▶ _TASK DATA_:
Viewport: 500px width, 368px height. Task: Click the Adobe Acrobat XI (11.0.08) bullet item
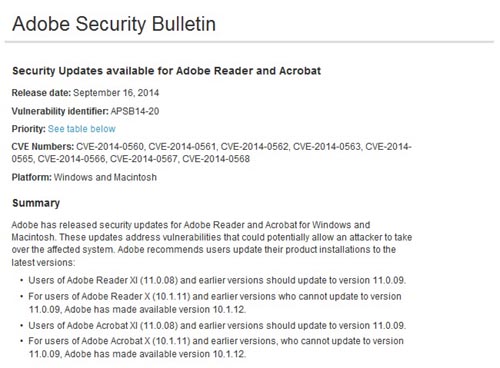click(217, 325)
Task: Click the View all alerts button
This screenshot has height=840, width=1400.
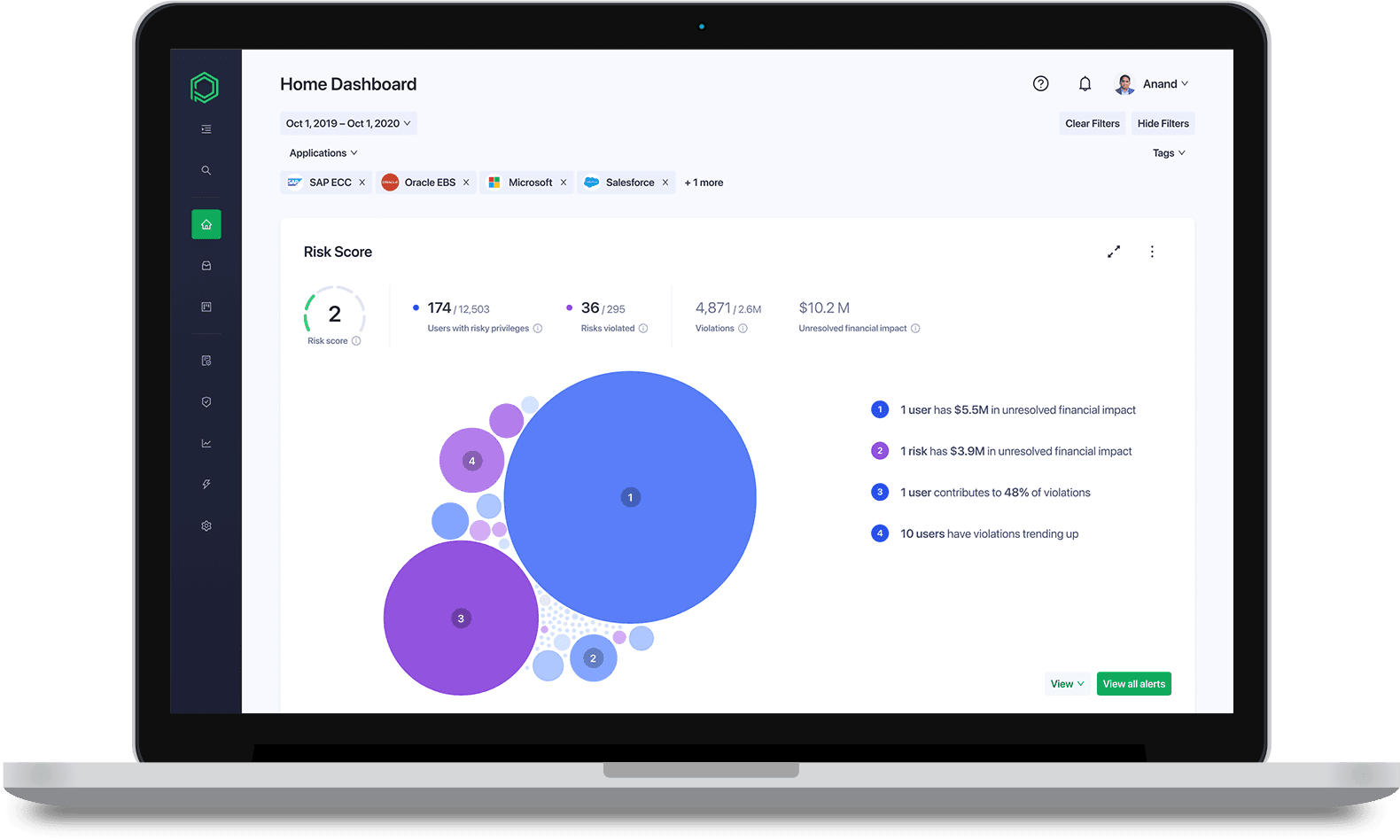Action: (1133, 684)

▶ _EXERCISE AIM_:
Although the records above include pictures, the copy must contain only their exact text.

▶ _EXERCISE SOLUTION_:
Viewport: 500px width, 368px height. Task: Click the Adobe Acrobat XI (11.0.08) bullet item
click(217, 325)
Task: Click the View all alerts button
This screenshot has height=840, width=1400.
Action: (1133, 684)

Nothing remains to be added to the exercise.